SitePoint Sponsor

User Tag List

Results 1 to 16 of 16
  1. #1
    SitePoint Zealot
    Join Date
    Jul 2005
    Location
    Osoyoos BC Canada
    Posts
    178
    Mentioned
    0 Post(s)
    Tagged
    0 Thread(s)

    Adding Japanese text in a page of English.

    I've been asked to include some Japanese characters into a page of a site I wrote a while back using charset=ISO-8859-1.

    It isn't possible/practical to rewrite the site using another charset (UTF-8 / 16 /whatever) just to be able to include a couple of Japanese characters, so can I change charsets for just a <span> or is there a better way to achieve this?

    I've thought of creating a graphic of the characters and just plonking that in the page at the appropriate place, (I realize it wouldn't 'scale' with control+ and -) but would rather do it properly!

    Thanks for any input.

  2. #2
    In memoriam gold trophysilver trophybronze trophy Dan Schulz's Avatar
    Join Date
    May 2006
    Location
    Aurora, Illinois
    Posts
    15,495
    Mentioned
    0 Post(s)
    Tagged
    0 Thread(s)
    No you can't, since the character encoding is for the entire page. Now, why isn't it possible/practical to re-save the page as UTF-8?

  3. #3
    SitePoint Zealot
    Join Date
    Jul 2005
    Location
    Osoyoos BC Canada
    Posts
    178
    Mentioned
    0 Post(s)
    Tagged
    0 Thread(s)
    Thanks Dan,

    I'm afraid this is an area where I have to admit my ignorance.

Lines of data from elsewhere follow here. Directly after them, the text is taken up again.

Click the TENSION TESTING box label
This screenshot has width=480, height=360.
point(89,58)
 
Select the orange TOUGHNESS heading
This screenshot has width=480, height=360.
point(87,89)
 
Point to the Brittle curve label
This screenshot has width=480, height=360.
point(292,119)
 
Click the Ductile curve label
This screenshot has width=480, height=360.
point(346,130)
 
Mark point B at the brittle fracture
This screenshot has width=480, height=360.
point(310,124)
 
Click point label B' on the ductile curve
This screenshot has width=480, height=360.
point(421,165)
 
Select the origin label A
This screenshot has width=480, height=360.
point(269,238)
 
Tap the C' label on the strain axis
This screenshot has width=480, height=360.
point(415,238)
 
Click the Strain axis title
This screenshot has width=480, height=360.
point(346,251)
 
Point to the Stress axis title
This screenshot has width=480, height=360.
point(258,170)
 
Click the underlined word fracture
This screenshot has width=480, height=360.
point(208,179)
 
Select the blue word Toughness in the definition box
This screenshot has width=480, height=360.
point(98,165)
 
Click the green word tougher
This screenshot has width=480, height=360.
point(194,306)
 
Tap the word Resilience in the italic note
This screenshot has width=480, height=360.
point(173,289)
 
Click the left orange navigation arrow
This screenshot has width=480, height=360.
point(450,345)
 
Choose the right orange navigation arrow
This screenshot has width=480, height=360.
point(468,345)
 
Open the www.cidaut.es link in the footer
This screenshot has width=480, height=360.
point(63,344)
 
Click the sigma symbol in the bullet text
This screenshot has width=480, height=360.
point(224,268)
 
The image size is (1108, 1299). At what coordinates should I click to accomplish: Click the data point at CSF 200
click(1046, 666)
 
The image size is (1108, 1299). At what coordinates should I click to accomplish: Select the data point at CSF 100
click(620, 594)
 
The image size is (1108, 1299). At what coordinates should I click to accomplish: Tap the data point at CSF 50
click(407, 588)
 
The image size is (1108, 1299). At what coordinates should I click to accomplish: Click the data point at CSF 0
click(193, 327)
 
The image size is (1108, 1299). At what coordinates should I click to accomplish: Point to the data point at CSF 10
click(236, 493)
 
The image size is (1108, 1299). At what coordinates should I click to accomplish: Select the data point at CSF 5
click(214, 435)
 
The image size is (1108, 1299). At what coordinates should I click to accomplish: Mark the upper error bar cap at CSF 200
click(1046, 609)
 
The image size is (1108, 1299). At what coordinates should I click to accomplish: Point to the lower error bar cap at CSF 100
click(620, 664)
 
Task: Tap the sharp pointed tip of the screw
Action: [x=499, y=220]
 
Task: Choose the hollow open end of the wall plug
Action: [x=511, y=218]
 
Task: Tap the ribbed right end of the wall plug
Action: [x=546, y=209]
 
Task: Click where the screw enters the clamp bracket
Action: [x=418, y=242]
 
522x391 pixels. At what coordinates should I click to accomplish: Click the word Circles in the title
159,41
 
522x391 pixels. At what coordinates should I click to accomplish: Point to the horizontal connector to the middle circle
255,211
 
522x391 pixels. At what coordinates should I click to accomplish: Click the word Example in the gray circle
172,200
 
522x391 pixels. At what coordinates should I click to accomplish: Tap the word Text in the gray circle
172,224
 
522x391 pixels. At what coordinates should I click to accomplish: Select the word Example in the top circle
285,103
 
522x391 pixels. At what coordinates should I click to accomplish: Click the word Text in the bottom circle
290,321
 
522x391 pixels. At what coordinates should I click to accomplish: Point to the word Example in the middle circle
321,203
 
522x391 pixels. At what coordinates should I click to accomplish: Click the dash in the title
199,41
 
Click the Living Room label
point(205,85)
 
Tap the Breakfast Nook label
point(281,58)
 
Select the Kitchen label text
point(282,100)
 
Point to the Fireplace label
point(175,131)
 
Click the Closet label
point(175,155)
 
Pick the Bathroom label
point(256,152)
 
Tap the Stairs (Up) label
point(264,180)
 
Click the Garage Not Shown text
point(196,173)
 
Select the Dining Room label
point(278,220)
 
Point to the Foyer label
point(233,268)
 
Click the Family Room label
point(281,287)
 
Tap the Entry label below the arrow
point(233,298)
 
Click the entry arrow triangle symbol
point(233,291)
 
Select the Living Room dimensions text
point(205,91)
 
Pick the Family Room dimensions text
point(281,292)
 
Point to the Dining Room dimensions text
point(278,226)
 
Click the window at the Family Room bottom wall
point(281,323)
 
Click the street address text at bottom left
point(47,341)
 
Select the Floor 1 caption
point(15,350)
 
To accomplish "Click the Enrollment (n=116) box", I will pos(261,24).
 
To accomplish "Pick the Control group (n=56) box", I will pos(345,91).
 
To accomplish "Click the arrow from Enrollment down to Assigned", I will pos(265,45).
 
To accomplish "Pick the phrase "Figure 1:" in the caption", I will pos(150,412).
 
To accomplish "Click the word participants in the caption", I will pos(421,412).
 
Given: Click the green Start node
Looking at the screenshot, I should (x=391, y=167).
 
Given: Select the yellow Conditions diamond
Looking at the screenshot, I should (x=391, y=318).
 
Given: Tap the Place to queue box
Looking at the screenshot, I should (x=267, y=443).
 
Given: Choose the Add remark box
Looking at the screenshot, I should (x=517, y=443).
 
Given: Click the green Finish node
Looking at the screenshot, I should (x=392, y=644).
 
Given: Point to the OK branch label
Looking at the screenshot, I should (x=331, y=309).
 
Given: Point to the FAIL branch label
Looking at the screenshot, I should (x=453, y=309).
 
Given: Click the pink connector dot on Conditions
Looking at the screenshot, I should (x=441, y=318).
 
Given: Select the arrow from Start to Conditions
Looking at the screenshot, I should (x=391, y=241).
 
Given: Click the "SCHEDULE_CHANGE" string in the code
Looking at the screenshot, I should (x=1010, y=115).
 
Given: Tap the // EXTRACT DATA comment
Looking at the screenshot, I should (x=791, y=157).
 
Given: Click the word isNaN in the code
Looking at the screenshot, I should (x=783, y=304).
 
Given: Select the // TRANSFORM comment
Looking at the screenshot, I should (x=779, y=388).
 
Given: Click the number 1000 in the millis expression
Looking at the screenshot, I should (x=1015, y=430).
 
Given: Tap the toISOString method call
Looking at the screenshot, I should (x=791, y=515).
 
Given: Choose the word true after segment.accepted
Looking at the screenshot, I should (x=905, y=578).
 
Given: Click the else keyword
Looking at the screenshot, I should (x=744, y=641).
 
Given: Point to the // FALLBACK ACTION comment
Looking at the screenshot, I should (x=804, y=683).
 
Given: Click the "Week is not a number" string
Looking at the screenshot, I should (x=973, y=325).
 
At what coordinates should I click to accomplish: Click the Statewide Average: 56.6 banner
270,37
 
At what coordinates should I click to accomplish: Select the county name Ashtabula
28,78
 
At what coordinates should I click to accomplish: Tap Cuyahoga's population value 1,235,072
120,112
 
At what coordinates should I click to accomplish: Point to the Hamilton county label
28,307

    The Japanese characters I was sent to insert are in a word document and seem to be using charset=Shift_JIS . I'm totally at a loss as to how to map these to UTF-8.. (I use Open Office and don't actually have a copy of Word) If I open the doc in an actual copy of word, does word have an option to save as a different charset?

    I could switch the charset for the one page that needs to include these characters to Shift_JIS but I presume(?) that will mess up the English characters.

    I think that changing the charset from ISO-8859-1 to UTF-8 will retain the English text intact since as far as I can see the basic ascii character set is mapped the same in both. So, thinking about it more my problem is converting Shift_JIS to UTF-8. I haven't a clue what the Japanese characters mean so might be writing something totally different!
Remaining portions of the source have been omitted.